What to work on: Once the line containing "Task: Open the Chrome" is found in the entries below, restate it and each following line word for word, stopping after the line containing "Task: Open the edit pencil next to Creative".
Stored data section start
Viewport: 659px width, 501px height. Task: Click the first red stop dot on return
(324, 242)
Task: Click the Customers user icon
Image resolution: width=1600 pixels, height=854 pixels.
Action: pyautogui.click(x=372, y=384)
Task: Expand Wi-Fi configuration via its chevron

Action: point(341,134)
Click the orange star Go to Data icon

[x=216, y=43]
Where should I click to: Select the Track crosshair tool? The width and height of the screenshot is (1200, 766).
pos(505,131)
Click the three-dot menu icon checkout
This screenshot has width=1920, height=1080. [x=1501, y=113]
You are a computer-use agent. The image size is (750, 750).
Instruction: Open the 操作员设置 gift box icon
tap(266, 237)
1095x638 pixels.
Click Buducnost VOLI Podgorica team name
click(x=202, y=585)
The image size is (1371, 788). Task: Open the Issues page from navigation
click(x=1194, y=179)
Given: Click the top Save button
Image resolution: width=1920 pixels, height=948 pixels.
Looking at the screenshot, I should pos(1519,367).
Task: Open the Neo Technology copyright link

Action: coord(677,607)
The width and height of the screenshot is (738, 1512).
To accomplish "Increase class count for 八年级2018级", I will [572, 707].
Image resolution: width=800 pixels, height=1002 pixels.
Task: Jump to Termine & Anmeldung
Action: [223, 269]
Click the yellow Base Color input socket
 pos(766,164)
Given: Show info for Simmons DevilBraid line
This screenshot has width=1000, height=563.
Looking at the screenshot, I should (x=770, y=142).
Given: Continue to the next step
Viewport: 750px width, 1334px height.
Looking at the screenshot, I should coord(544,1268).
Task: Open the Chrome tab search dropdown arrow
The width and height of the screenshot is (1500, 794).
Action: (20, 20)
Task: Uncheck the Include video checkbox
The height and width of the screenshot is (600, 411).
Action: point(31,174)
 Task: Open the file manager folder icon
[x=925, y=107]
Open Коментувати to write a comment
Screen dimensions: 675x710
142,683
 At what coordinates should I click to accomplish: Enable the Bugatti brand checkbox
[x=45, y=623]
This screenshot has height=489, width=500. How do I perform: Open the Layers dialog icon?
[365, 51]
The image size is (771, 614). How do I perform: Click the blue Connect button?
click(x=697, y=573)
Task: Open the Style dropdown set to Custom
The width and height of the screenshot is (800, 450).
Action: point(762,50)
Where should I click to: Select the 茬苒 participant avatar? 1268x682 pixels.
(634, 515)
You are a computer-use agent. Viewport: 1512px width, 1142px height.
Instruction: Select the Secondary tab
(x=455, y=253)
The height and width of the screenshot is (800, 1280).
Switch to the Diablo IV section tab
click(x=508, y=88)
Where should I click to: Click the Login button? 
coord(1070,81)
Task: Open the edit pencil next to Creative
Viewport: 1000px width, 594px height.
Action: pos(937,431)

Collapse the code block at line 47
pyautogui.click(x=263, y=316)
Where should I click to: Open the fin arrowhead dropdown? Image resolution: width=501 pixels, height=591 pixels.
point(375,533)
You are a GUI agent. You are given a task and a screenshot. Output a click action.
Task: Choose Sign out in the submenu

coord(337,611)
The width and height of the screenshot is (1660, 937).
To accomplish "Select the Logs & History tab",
Stored data section end
Written answer:
Task: Open the Chrome tab search dropdown arrow
The width and height of the screenshot is (1500, 794).
Action: (20, 20)
Task: Uncheck the Include video checkbox
The height and width of the screenshot is (600, 411).
Action: point(31,174)
 Task: Open the file manager folder icon
[x=925, y=107]
Open Коментувати to write a comment
Screen dimensions: 675x710
142,683
 At what coordinates should I click to accomplish: Enable the Bugatti brand checkbox
[x=45, y=623]
This screenshot has height=489, width=500. How do I perform: Open the Layers dialog icon?
[365, 51]
The image size is (771, 614). How do I perform: Click the blue Connect button?
click(x=697, y=573)
Task: Open the Style dropdown set to Custom
The width and height of the screenshot is (800, 450).
Action: point(762,50)
Where should I click to: Select the 茬苒 participant avatar? 1268x682 pixels.
(634, 515)
You are a computer-use agent. Viewport: 1512px width, 1142px height.
Instruction: Select the Secondary tab
(x=455, y=253)
The height and width of the screenshot is (800, 1280).
Switch to the Diablo IV section tab
click(x=508, y=88)
Where should I click to: Click the Login button? 
coord(1070,81)
Task: Open the edit pencil next to Creative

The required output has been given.